Litigating The Terms Of Credit Default Swaps

Credit Default Swaps ("CDS's") are getting new attention as governments, institutions and personal investors endeavor to navigate the first great financial storm of this century.  While business and legal commentators predict that CDS's and other financial derivatives will create a new wave of litigation, the dearth of reported decisions addressing CDS's means that there will be little judicial guidance in the short term.  One of the earliest cases to litigate the terms of a CDS was Aon Financial vs. Societe General, 476 F.3d 90 (2d Cir. 2007).  This case demonstrates the importance of the language of the instrument in determining the outcome of the case, and proves that litigating CDS's is a fact-specific exercise that makes it difficult to draw broad legal conclusions to guide future litigation on these financial derivatives.

The transactions at issue in Aon Financial stemmed from the financing of a condominium development in the Philippines.  Ecobel Land ("Ecobel") borrowed about $10 million from Bear Stearns International Limited ("BSIL") to build the condominiums.  As part of the loan arrangement, BSIL was named as obligee on a $10 million surety bond from Governmental Service Insurance System (GSIS), a Philippine government agency, covering Ecobel's loan.  To hedge its exposure on the surety bond, BSIS bought a credit default swap from Aon (the "First CDS").  To reduce its own risk, Aon turned around and bought its own credit default swap from Societe Generale ("SG") (the "Second CDS").  About one year later, Ecobel defaulted and GSIS refused to pay on the surety bond.  Litigation ensued, with Aon simultaneously defending an action against it on the First CDS (the "Ursa Minor" litigation) and, in a separate suit, seeking recovery under the Second CDS.  The Ursa Minor court entered judgment against Aon on the First CDS, finding that GSIS's failure to pay on the surety bond was a "credit event" as defined by that agreement.  Then, in Aon's action on the Second CDS, the district court entered judgment for Aon, finding that the default by GSIS constituted a "credit event" under the plain and unambiguous language of that agreement.  Aon Fin. Prod.
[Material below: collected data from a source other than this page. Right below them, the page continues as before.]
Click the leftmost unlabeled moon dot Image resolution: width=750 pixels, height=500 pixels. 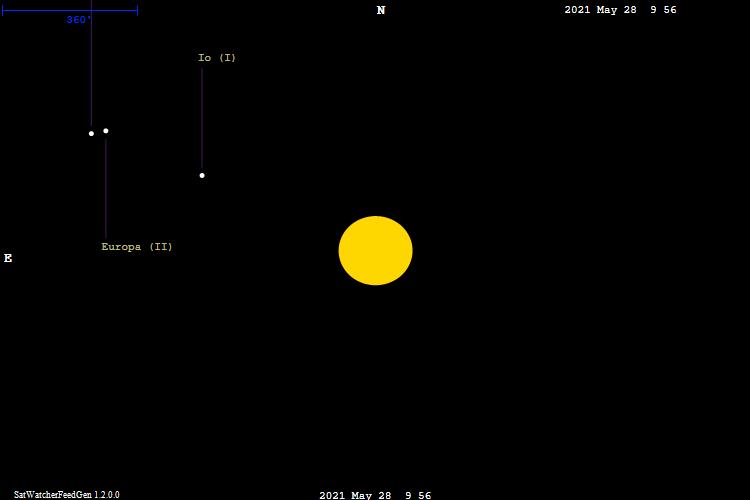(x=91, y=133)
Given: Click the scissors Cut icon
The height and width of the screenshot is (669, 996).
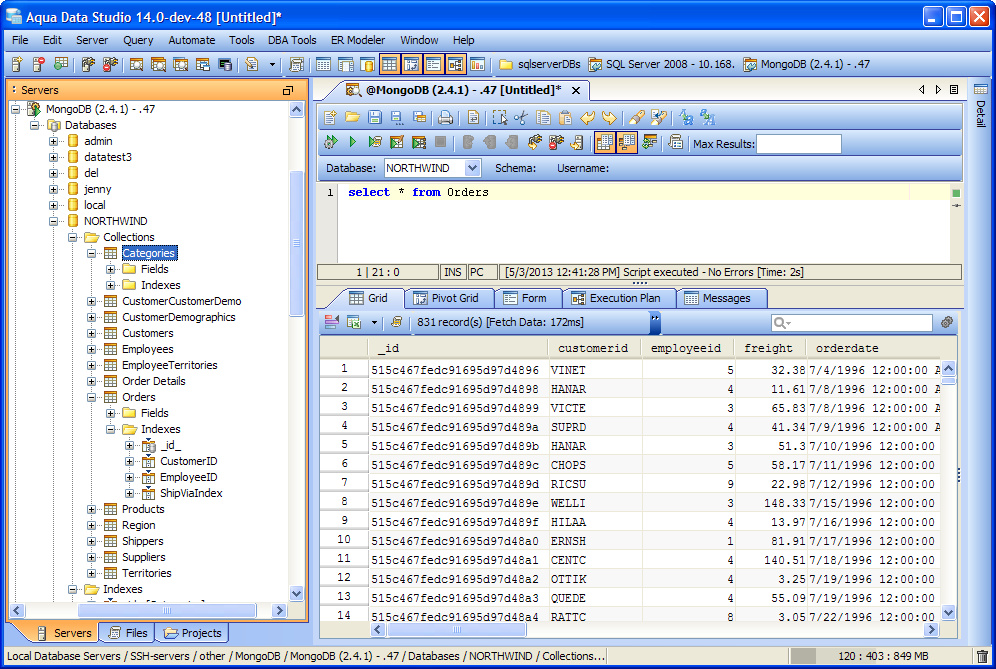Looking at the screenshot, I should (x=521, y=117).
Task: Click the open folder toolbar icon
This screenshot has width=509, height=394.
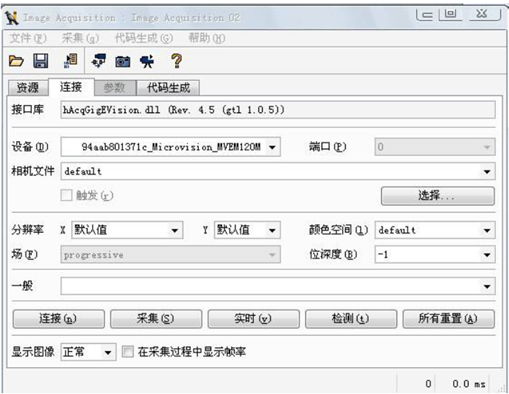Action: 16,61

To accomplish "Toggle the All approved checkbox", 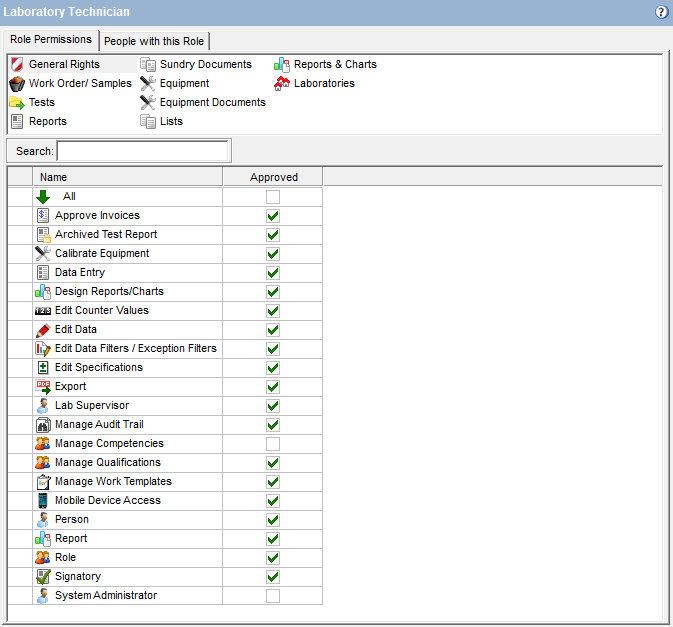I will point(273,197).
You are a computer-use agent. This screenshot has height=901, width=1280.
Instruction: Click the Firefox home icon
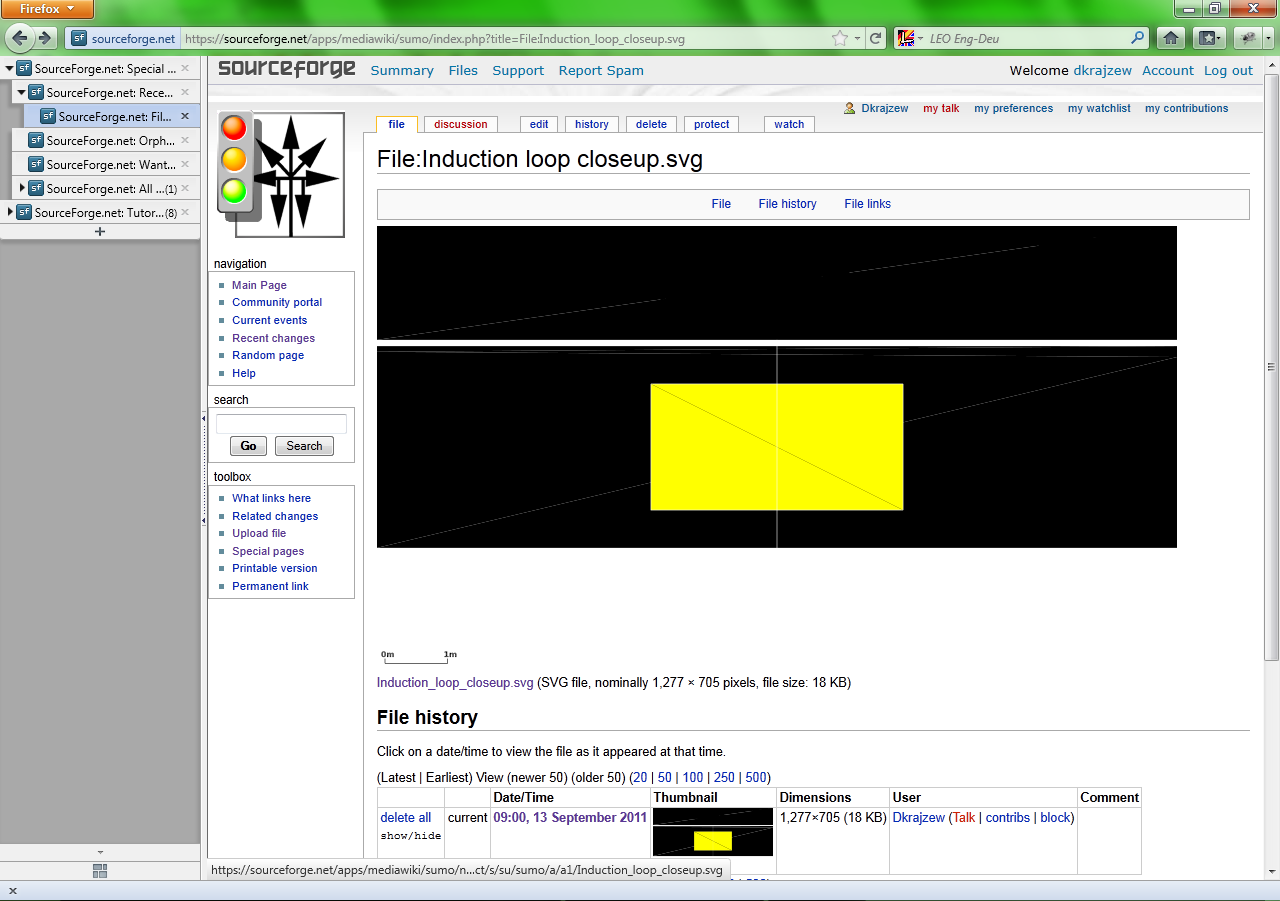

V. Societe Generale, 2005 WL 427535 (S.D.N.Y. February 22, 2005).  Aon's victory was short-lived, however, when the Second Circuit reversed.

On appeal, Aon argued, among other things, that under collateral estoppel principles the Ursa Minor court's finding of a "failure to pay" precluded the court from deciding that there was no "failure to pay" under the Second CDS.  Rejecting Aon's argument, the Second Circuit stated that the "risk transferred to Aon and the risk transferred by it were not necessary identical.  The terms of each credit swap agreement independently define the risk being transferred."  Id. at 96 (emphasis supplied in original).  The court examined the language of the agreements, finding that while the First CDS defined a "credit event" to include a failure to pay by GSIS on the surety bond, the Second CDS explicitly did not.  Id. at 101.  The court ultimately found that a "credit event" did not occur and, as a result, that Aon could not recover.             

What is striking about this case is that Aon lost twice.  First, it sought to avoid its obligations under the BSIL/Aon instrument.  After losing that initial case, Aon proceeded to lose the second case where it had sought to enforce the Aon/SG agreement. How can this result be explained? The risks that Aon accepted, on the one hand, and that it transferred, on the other, were different by the fact of the contract language used.  This case illustrates how fact-specific disputes over CDS obligations will be.  Before initiating suit on a CDS, the buyer of the protection must carefully review the actual language of the instrument to ensure that the "credit event" has actually occurred. This case warns parties to be cautious about the language of any credit default swap and to tread carefully in the exercise of their rights.